Requirement: Write the next part of the forum thread about shyness and who makes the first move in dating, beginning after its last post.

Source:
Just imagine your kids asking you how you met your mother, and you telling them, "Well, I was sitting there minding my own business and your mom came along and swept me off my feet. I didn't even do anything, really. In fact, she was the only girl who asked me out so I just settled."

You can do it man!!!!!!!!! But the first step is trying.


----------



## Shinichi (Dec 4, 2012)

If I had more self-esteem I would do the first move.


----------



## gaz (Jun 27, 2008)

that's why even most shy girls are in relationships whereas shy guys are more lkely to be forever alone. Girls usually end up with the confident guy because the shy guy was to scared, then the shy guyends up feeling bitter


----------



## Nexus777 (Dec 1, 2012)

Yes

...except ur a "high potential" kind of guy (rich and/or good looks) then women will appoach you I guess too.

Ah what types of women would make a move, easy: They are open and communicative, often funny and when they´re drunk of course .......mostly so called party girls in 2 words.

Items:
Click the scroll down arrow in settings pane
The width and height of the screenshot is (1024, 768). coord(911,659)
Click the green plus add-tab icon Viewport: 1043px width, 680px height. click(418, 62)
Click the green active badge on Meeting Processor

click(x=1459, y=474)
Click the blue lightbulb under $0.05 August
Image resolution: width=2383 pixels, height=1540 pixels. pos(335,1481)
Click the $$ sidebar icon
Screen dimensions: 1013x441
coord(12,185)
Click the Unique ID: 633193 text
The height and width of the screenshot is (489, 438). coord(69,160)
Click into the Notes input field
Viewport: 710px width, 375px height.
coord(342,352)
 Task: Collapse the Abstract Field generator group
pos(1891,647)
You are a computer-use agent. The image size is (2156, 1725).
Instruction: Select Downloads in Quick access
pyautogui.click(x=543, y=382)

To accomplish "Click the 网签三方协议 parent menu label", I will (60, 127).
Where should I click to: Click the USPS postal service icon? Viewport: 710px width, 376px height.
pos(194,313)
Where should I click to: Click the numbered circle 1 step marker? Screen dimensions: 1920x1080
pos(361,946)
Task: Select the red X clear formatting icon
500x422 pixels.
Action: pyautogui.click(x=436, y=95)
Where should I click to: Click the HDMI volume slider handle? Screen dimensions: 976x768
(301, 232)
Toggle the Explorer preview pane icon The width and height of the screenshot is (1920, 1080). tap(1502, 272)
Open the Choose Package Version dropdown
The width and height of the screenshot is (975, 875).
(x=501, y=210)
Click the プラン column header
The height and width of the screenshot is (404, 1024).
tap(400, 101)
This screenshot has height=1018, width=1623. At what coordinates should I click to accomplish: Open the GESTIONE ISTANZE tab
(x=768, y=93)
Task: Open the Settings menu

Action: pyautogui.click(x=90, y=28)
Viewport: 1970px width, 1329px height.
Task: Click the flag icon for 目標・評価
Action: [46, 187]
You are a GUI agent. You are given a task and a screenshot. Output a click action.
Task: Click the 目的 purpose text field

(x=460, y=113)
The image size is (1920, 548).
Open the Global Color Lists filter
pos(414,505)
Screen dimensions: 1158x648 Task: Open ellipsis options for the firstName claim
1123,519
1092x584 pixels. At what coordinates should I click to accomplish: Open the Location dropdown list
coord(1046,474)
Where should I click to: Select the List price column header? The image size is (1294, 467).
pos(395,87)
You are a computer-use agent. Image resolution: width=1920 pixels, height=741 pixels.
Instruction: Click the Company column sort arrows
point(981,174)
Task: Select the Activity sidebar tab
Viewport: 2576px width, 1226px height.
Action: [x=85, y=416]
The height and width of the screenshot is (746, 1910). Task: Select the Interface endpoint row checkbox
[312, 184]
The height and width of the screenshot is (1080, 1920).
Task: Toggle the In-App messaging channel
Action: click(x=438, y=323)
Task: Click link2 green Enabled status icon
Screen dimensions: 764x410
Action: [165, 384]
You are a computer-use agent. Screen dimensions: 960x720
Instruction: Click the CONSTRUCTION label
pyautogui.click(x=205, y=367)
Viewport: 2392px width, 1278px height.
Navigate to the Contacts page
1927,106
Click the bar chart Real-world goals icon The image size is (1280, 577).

Output:
----------



## NoHeart (May 5, 2012)

I'm actually not too shy to make the first move or initiate things. It's just people don't want me to LOL


----------



## bsd3355 (Nov 30, 2005)

Your best bet is to learn how to go after what you want and make the first move. Most women still expect men to make the first move. It's always best to learn how to go after what you want. I don't see any point in waiting for it, or someone, to do it for you if nothing is happening. I think girls do make the first move but it's not as common.


----------



## NoIce (Sep 10, 2011)

In my experience girls can and do make the first "move", but it's often more in the form of an extremely obvious attempt at giving you the chance to actually make the move.

Stuff like trying to be alone with you, eye gazing, and actually now I think of it, there was one time where someone tried to flat out kiss me. It really depends on the person, but 9/10 the most you can expect is for the girl to at most make it very obvious that she is interested in you.


----------



## HustleRose (Jun 19, 2009)

I made the first move in my relationship... I don't think he sees it as "settling" for me because if I found out we didn't have anything in common I would have broken up the relationship.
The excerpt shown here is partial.